What is needed — Render the part of the data that opens with the line containing "Other Contactor Parts (900, 62)" and closes with the line containing "[Where are you going?] (537, 24)" as a numbered list, including both of those lines. Give only those lines and leave out any blank ones.

Dataset —

□ □ □

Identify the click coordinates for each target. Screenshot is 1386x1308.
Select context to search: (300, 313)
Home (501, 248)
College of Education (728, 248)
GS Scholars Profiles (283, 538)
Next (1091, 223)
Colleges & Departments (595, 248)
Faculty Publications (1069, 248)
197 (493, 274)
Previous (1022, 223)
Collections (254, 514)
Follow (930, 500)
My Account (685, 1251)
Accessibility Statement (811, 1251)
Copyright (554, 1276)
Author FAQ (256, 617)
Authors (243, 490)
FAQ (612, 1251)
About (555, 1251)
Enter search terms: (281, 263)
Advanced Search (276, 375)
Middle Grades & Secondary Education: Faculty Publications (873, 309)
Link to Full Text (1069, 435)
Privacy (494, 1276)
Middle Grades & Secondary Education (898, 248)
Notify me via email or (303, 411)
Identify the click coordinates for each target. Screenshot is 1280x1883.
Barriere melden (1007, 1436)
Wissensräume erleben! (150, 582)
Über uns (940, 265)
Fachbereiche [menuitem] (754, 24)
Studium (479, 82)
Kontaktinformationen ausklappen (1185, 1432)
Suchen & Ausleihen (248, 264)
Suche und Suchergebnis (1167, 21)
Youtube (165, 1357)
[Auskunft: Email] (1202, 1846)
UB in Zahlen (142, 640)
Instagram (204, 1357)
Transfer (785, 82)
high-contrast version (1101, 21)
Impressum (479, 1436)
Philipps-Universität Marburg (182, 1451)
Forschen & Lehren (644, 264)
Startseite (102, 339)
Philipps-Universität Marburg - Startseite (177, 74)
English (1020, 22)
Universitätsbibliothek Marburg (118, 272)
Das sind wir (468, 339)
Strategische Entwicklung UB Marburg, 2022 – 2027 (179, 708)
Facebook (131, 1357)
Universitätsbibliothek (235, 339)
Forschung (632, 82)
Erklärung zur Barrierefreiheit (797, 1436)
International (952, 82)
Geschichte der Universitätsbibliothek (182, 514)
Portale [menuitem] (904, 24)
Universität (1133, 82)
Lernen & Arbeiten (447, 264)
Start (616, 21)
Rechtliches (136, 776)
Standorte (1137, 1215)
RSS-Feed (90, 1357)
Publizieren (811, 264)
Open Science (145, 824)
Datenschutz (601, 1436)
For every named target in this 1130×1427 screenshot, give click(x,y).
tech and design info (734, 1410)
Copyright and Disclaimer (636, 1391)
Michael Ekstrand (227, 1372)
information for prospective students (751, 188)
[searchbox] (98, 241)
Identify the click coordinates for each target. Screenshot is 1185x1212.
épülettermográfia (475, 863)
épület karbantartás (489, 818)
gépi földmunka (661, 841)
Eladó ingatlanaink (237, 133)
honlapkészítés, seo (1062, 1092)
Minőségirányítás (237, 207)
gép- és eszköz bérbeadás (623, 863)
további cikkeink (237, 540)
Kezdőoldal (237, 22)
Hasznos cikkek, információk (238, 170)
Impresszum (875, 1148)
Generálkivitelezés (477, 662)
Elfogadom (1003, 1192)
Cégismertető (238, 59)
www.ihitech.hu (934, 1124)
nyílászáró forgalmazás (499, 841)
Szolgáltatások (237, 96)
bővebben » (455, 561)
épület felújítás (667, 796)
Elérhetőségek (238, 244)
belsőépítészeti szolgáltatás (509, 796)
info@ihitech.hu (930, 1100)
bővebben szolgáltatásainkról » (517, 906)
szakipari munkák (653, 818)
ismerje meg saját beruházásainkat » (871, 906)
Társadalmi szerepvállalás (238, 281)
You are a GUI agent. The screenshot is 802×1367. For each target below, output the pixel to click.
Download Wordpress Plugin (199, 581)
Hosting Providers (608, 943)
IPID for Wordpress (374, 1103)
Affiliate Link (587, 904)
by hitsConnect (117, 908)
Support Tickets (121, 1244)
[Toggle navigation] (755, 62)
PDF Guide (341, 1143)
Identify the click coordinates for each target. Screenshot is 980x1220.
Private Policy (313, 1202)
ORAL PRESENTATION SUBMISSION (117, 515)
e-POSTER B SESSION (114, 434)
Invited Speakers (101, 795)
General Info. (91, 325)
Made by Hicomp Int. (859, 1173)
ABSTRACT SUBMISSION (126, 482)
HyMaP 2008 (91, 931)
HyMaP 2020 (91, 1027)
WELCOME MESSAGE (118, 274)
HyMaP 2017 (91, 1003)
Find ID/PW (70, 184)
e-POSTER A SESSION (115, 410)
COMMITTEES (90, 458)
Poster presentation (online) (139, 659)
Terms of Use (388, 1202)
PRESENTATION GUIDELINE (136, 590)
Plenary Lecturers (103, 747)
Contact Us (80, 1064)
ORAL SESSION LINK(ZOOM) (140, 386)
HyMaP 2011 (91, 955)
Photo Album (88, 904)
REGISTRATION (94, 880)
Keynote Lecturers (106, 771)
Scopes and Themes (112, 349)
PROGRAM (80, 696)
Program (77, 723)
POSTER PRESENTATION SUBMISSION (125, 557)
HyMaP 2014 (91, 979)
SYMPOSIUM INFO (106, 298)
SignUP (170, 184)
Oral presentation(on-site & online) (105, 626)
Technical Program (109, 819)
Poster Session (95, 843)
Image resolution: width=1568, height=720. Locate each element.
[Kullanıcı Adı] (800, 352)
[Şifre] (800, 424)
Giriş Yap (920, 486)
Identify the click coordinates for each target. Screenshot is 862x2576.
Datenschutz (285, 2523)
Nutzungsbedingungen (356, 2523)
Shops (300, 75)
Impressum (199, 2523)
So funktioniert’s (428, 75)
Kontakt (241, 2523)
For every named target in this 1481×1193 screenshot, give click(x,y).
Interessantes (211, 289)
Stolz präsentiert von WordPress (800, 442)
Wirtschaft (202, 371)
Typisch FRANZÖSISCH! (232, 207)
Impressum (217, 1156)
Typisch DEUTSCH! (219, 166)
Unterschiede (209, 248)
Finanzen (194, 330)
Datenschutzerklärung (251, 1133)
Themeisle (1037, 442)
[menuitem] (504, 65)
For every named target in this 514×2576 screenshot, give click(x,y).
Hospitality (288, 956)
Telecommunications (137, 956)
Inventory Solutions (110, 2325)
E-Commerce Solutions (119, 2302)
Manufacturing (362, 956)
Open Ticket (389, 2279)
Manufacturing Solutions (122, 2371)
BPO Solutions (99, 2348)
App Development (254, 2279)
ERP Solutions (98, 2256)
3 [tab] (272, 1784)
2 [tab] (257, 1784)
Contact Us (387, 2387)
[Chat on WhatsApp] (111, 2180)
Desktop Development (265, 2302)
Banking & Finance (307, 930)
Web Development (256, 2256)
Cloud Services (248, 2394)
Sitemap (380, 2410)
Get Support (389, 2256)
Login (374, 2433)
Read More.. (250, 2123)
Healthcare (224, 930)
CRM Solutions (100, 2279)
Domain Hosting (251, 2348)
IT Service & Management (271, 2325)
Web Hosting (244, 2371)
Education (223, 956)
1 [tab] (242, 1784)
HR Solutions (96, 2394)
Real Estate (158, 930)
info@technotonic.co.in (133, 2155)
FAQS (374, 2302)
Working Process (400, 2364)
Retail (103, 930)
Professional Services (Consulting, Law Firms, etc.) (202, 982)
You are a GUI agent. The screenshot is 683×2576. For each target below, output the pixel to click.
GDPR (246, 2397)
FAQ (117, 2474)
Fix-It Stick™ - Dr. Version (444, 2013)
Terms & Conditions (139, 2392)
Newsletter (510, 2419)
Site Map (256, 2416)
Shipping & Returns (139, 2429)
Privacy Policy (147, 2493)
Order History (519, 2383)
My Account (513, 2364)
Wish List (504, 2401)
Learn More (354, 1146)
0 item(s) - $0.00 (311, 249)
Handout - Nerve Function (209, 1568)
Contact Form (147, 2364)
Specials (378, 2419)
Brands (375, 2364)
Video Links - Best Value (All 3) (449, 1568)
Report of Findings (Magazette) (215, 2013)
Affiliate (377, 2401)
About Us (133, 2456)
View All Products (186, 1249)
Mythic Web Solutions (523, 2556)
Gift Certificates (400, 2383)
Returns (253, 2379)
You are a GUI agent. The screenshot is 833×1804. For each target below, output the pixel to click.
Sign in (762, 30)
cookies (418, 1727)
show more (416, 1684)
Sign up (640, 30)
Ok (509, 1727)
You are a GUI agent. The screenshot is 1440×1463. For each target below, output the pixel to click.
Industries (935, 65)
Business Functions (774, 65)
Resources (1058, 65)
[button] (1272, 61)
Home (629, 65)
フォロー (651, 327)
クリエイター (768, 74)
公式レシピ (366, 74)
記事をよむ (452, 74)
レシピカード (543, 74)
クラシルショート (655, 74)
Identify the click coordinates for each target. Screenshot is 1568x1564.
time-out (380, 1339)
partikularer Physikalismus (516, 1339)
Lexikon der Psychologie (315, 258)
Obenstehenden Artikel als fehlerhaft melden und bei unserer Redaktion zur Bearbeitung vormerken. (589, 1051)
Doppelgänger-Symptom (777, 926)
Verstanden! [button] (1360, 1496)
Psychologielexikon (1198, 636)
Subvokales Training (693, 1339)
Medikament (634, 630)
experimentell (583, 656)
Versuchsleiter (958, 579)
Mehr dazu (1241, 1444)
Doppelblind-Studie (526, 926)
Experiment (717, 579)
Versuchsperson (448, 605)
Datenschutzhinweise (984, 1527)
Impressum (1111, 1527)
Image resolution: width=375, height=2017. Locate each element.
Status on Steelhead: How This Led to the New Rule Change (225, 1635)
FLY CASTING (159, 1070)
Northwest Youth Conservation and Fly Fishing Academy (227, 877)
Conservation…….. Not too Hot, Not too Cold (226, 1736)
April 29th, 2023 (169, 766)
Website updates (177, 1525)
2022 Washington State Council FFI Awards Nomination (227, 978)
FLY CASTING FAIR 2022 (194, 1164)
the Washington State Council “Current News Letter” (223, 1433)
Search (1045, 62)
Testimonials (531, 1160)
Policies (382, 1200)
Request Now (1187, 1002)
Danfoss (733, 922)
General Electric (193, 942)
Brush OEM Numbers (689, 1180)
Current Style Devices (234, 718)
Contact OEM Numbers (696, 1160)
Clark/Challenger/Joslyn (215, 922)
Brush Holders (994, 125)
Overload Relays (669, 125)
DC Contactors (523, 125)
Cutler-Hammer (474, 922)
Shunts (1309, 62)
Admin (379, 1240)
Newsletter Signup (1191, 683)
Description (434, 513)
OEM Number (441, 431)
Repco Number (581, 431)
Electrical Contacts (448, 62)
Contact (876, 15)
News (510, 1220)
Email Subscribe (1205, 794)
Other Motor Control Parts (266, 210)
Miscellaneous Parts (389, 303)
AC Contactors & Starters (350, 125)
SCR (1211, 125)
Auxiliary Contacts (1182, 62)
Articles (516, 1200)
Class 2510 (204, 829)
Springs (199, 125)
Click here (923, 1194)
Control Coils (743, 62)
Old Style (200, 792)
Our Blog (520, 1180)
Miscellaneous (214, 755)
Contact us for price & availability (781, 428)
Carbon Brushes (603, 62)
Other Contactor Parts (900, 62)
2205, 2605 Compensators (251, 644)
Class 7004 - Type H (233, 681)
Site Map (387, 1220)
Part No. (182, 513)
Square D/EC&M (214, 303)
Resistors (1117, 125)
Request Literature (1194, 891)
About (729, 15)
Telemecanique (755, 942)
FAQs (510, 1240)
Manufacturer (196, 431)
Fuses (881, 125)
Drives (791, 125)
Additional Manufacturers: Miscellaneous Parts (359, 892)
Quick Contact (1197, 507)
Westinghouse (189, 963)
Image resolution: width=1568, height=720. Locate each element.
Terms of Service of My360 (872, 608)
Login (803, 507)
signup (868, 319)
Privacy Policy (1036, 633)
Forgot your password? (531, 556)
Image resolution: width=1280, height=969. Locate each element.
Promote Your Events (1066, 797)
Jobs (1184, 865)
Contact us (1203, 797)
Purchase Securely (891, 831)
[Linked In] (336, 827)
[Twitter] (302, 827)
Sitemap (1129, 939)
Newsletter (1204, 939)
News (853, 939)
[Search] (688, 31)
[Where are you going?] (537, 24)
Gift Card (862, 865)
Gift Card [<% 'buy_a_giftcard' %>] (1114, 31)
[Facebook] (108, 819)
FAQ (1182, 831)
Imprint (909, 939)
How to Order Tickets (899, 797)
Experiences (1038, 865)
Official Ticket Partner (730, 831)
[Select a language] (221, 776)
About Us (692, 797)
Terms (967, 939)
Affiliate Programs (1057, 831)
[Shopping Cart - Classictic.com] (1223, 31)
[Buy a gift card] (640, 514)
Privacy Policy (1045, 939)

□ □ □

Result —
1. Other Contactor Parts (900, 62)
2. 2205, 2605 Compensators (251, 644)
3. Class 7004 - Type H (233, 681)
4. Site Map (387, 1220)
5. Part No. (182, 513)
6. Square D/EC&M (214, 303)
7. Resistors (1117, 125)
8. Request Literature (1194, 891)
9. About (729, 15)
10. Telemecanique (755, 942)
11. FAQs (510, 1240)
12. Manufacturer (196, 431)
13. Fuses (881, 125)
14. Drives (791, 125)
15. Additional Manufacturers: Miscellaneous Parts (359, 892)
16. Quick Contact (1197, 507)
17. Westinghouse (189, 963)
18. Image resolution: width=1568, height=720. Locate each element.
19. Terms of Service of My360 (872, 608)
20. Login (803, 507)
21. signup (868, 319)
22. Privacy Policy (1036, 633)
23. Forgot your password? (531, 556)
24. Image resolution: width=1280, height=969. Locate each element.
25. Promote Your Events (1066, 797)
26. Jobs (1184, 865)
27. Contact us (1203, 797)
28. Purchase Securely (891, 831)
29. [Linked In] (336, 827)
30. [Twitter] (302, 827)
31. Sitemap (1129, 939)
32. Newsletter (1204, 939)
33. News (853, 939)
34. [Search] (688, 31)
35. [Where are you going?] (537, 24)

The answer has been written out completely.